IV. Delivery and acceptance

  1. If delivery is stipulated, it shall take place from our place of business in Leonberg to the address specified by the customer. A decisive factor for the timeliness of the delivery is the time at which the item leaves our facility or the notification of pick-up (load area notice).

  2. Delivery dates, delivery times or pick-up dates are not binding, unless they were specifically stipulated as “binding”.

  3. In the case of distance selling transactions as defined in Item III (conclusion of contract via e-mail, by telephone or via fax or other remote communication device), delivery will take place 2 weeks from the date of the confirmation of order, at the earliest, unless other arrangements were agreed upon in writing, or deliveries go out from our site earlier. If no binding delivery time is agreed upon for delivery of the goods, we will deliver when possible within a period of 4 weeks. The right to timely and proper self-delivery shall be reserved. Delivery times begin on the date of confirmation of order.

  4. We shall be authorized to make partial deliveries of reasonable scope and to invoice these separately.

  5. If pick-up is stipulated, the Customer shall be obligated to accept the item within eight business days from the binding pick-up date that was provided, or if such time was not stipulated, from receipt of the load area notice.

  6. In the event that our rendering of services requires the clarification of technical questions or if cooperative activities are required on the part of the contractual partner, the delivery or pick-up time period shall begin only after the complete rendering of the cooperative activities. Delivery or pick-up dates will be extended respectively. The same shall apply if the Customer does not deliver to us a vehicle on which we are to provide services by the agreed delivery date.

  7. Modifications to the design or shape, variations in color and revisions to the scope of delivery shall be subject to change during the delivery period, o the extent that the modifications and variations are reasonable for the buyer while taking into account the interests of the seller. If we or the manufacturer use symbols or numbers to designate the customer order or the ordered object of purchase, no rights can be derived from these alone.

V. Default of delivery

  1. If the delivery or pick-up date is exceeded by more than 4 weeks, the Customer shall be entitled to request that we render the service within 4 weeks. Default is understood to have occurred upon receipt of the request. If a binding, guaranteed delivery or pick-up date or a binding, guaranteed delivery or completion time period is exceeded, default is understood to have occurred upon exceeding the time period or the date.

  2. If the Customer is entitled to compensation for damage caused by default, this shall be limited to 5% of the agreed purchase price in the case of a slight degree of negligence within the scope of a fixed lump sum compensation for default.
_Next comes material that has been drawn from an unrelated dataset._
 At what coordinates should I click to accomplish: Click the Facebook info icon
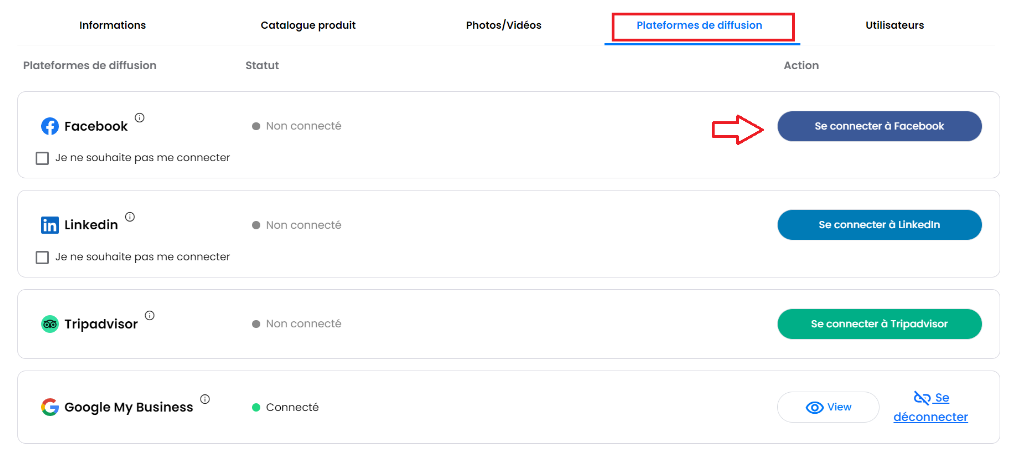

If the Customer is entitled to compensation instead of the performance, the claim shall be limited to 25% of the agreed purchase price in the case of a slight degree of negligence within the scope of a fixed lump sum compensation. Item IX of our General Terms and Conditions shall apply in addition.

  3. If the Customer is an entrepreneur within the meaning of Item I paragraph 2, claims for damages instead of the performance in the event of slight negligence shall be excluded.

  4. Cases of force majeure or disruption of operations at our location or that of our suppliers, which through no fault of our own temporarily hinder us from delivering or rendering services on the agreed date or within the agreed time period, will change the dates and time frames mentioned in Items 1 to 3 of this section by the duration of the service disruptions caused by these circumstances. If the respective disruptions result in a postponement of services of more than 4 months or if the delivery or service becomes impossible or unacceptable due to the circumstances mentioned, both parties shall be authorized to withdraw from the agreement. All other rights of rescission shall remain unaffected by this. If the delivery or completion time is extended or if a rescission from the agreement is declared, the contractual partner may not derive any claims for damages arising therefrom.

VI. Payment conditions

  1. Unless otherwise agreed, our invoices shall be due immediately upon receipt. If a pre-payment or down payment was agreed upon, this shall be payable upon conclusion of the contract.

  2. All payments are to be made in Euros, plus the respective statutory value-added tax at the prices currently in effect on the date of delivery, from Leonberg. Packaging, shipping and freight charges shall be calculated separately, unless otherwise agreed. Shipment to private customers shall be exclusively on the basis of cash on delivery or prepayment.

  3. The Customer may only offset claims by us if the counterclaim of the buyer is undisputed or legally determined. The Customer shall also be authorized to exercise the right of retention to the extent that his counterclaim is based on the same contractual relationship.

  4. In the event of a default of payment, the statutory provisions shall apply. If additional costs, bank fees, etc. are established as a result of a default of payment, they may be added on to the Customer’s charges.

VII. Transfer of risk and acceptance

  1. The transfer of risk takes place essentially at our place of business. The Customer shall bear the costs of shipment.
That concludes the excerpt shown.